The simple scheduling habit we did during quarantine I’m re-instating that’s helping me stay connected to my values
Blending an ACT skill with the desperate need for aliveness, alignment, and engagement.
hi!! you’ve found yourself at dialoguing, a newsletter where I bring what I know from my work as a psychotherapist into the rest of my life--parenting, marriage, friendships, identity, habits, the relationship to myself and my body--in the least clinical way possible. as the name suggests, I'm conscious of how we talk. to oneself, to each other, about media.
One thing before we jump in, I show up very much as myself here. myself first, and all my other labels are secondary. if a therapist speaking candidly feels like too much to your system, that is absolutely is OK and this may not be the best particular newsletter for you.
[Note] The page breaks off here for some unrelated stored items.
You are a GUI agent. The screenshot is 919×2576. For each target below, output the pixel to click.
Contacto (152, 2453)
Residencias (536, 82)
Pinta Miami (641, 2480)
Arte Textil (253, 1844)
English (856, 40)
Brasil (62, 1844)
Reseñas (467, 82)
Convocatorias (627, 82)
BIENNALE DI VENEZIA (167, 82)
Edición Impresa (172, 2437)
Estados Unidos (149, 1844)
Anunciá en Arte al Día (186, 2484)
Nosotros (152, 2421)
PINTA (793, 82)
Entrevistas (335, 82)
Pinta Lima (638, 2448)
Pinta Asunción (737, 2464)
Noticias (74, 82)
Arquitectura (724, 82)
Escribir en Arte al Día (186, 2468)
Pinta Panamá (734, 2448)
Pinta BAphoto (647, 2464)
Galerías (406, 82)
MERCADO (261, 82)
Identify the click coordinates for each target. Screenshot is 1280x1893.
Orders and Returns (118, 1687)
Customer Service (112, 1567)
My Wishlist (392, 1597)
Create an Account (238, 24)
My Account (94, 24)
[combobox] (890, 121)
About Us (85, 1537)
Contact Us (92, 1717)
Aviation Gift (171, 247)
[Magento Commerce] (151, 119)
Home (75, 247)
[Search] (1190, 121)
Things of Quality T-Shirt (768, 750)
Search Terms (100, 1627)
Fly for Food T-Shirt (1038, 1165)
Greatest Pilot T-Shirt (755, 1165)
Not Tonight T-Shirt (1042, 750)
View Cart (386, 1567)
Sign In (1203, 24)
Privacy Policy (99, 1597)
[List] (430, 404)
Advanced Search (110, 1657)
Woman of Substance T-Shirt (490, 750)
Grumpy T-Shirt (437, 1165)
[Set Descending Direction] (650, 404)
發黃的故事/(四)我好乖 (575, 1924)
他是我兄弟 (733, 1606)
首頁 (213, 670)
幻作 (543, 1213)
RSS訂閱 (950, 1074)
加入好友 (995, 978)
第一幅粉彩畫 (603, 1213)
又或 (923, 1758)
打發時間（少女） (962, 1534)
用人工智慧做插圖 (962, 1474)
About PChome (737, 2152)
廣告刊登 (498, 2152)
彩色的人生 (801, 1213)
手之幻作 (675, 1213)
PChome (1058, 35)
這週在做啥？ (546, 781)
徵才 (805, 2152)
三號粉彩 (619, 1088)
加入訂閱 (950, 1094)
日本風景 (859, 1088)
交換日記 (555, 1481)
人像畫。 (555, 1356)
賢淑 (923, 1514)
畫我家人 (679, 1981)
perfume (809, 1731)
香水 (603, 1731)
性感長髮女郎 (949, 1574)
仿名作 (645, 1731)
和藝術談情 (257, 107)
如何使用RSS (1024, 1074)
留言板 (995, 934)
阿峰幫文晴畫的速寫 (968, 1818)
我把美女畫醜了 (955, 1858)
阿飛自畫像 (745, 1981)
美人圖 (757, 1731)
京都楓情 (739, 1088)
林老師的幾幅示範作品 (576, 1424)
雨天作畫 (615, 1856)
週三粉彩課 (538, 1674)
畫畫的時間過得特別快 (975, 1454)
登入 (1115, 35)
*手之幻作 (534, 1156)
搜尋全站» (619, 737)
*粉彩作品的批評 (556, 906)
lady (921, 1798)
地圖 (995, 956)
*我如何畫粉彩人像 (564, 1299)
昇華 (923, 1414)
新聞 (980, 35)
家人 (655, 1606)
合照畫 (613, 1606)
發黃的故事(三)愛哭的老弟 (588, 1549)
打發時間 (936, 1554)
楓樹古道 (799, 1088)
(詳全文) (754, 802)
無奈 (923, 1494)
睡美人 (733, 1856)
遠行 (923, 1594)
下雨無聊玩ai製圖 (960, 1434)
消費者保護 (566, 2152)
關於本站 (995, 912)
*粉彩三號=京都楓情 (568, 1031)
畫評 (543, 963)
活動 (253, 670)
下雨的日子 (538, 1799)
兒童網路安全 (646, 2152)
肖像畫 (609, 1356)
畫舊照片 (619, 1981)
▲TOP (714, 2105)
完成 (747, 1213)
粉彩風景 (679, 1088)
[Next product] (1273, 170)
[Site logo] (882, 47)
Take a peek inside an interaction I have with any given client at least once a month:
We are exploring their creative interests or some form of leisure they daydream about but do nothing all that tangible about. What always follows is frustration and bemusement.
They cut themselves off, “Why am I talking about this? I have bigger fish to fry.”
Risking an eye roll I’ll reply, “Something inside of you disagrees.”
A lot of being a therapist is being willing to have eyes rolled at you. But I’m willing to take it on the chin, because these wonderings are anything but insignificant to the so called bigger fish. We think of these whispers about art, rest, dreams as tertiary, a luxury, a when/ then proposition. When I get the rest of my life figured out, then I’ll take a pottery class.1
We can only expect our hunger to turn on us—either by becoming overwhelmingly intrusive or retreating entirely—if we treat it this way. It’s not an afterthought. The call is coming from inside the house.
The clients and I will explore this a bit more. We have before and I’m sure we will again.
I’m happy to. I know this struggle from the inside. How in the world can we prioritize everything that is important to us?
Not to be a downer, but I’m not certain we even can.
It’s been helpful for me to surrender to the fact I’m never going to fit it all into a day or a week (or month) [a year] {or even a lifetime}, but that needn’t stop me from engaging with a little bit each chance I get. Trying my damndest and all that. A low-key antidote to black and white thinking.2
This got me thinking about something my husband and I did during that first mandated quarantine.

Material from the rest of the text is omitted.